SOURCE DATA: Begin

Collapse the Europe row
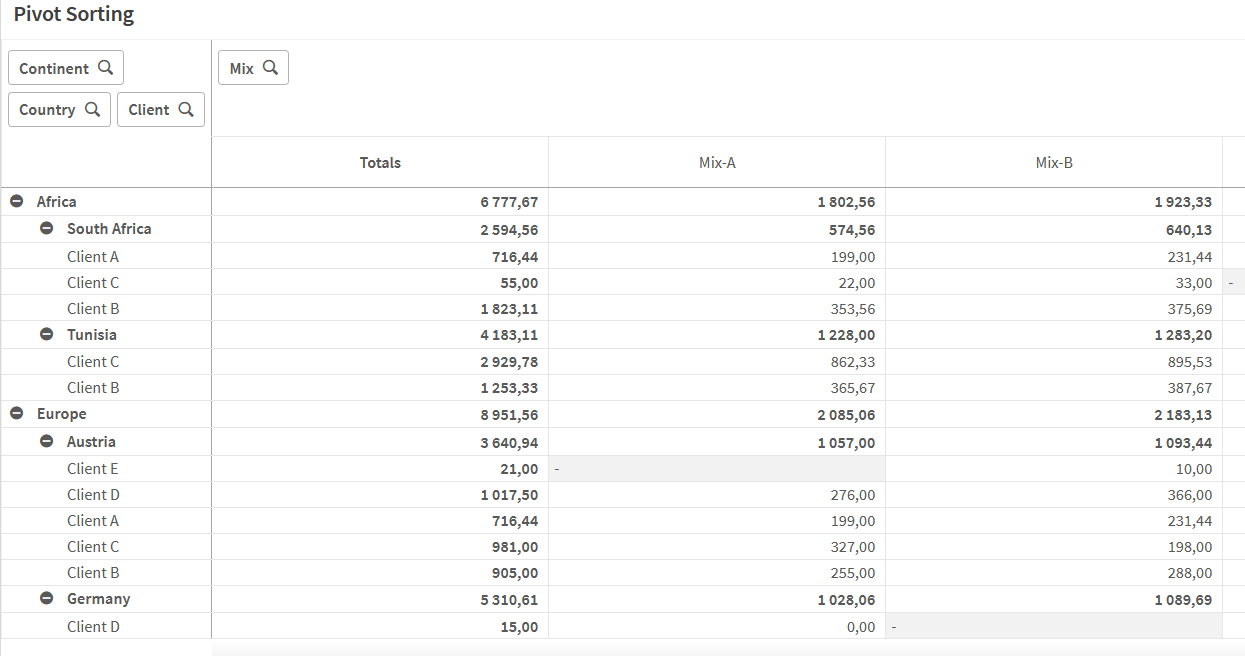This screenshot has height=656, width=1245. pos(17,414)
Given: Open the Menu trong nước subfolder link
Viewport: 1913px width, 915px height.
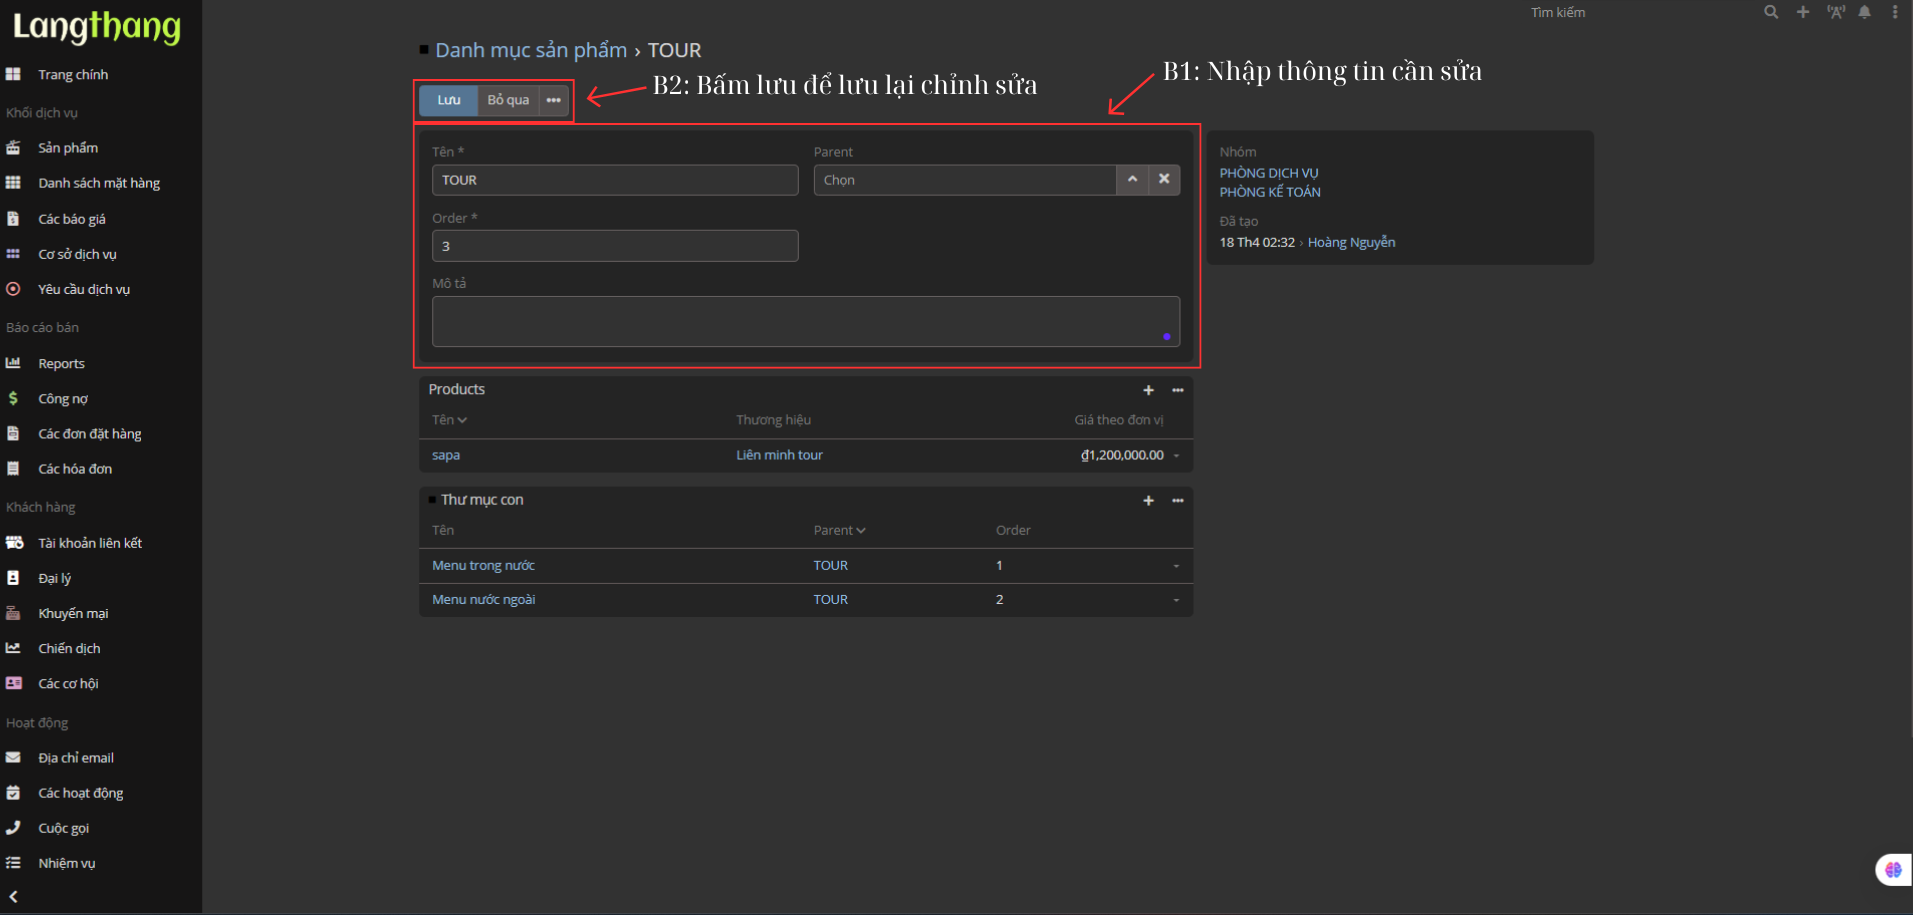Looking at the screenshot, I should (483, 566).
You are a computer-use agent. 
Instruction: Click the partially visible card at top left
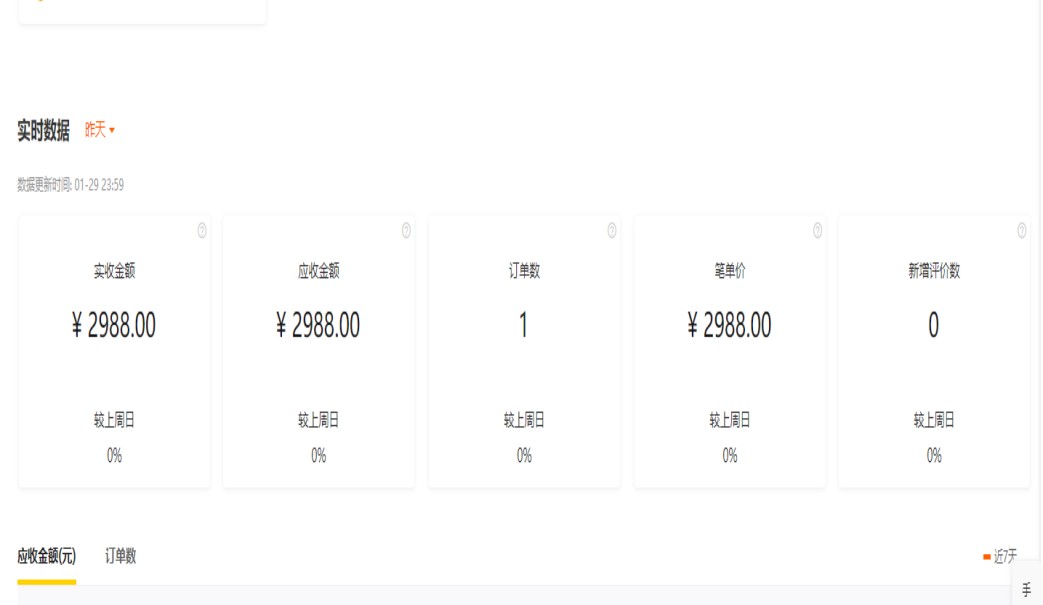click(142, 10)
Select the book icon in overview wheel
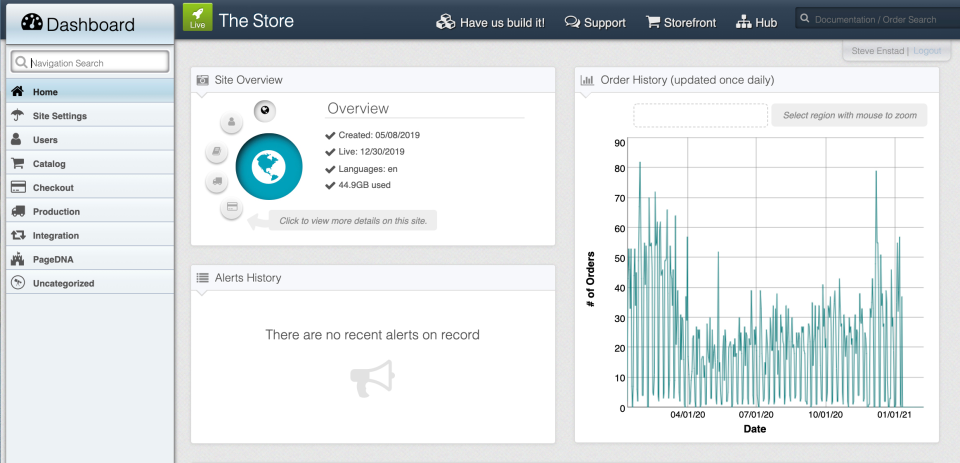 tap(217, 151)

SOURCE DATA: End

WHAT YOU NEED TO DO — Please set down every record above exactly as it appears, leaving out the pictures.

WRITTEN ANSWER —
Collapse the Europe row
This screenshot has height=656, width=1245. pos(17,414)
Given: Open the Menu trong nước subfolder link
Viewport: 1913px width, 915px height.
Looking at the screenshot, I should (483, 566).
You are a computer-use agent. 
Instruction: Click the partially visible card at top left
click(142, 10)
Select the book icon in overview wheel
 tap(217, 151)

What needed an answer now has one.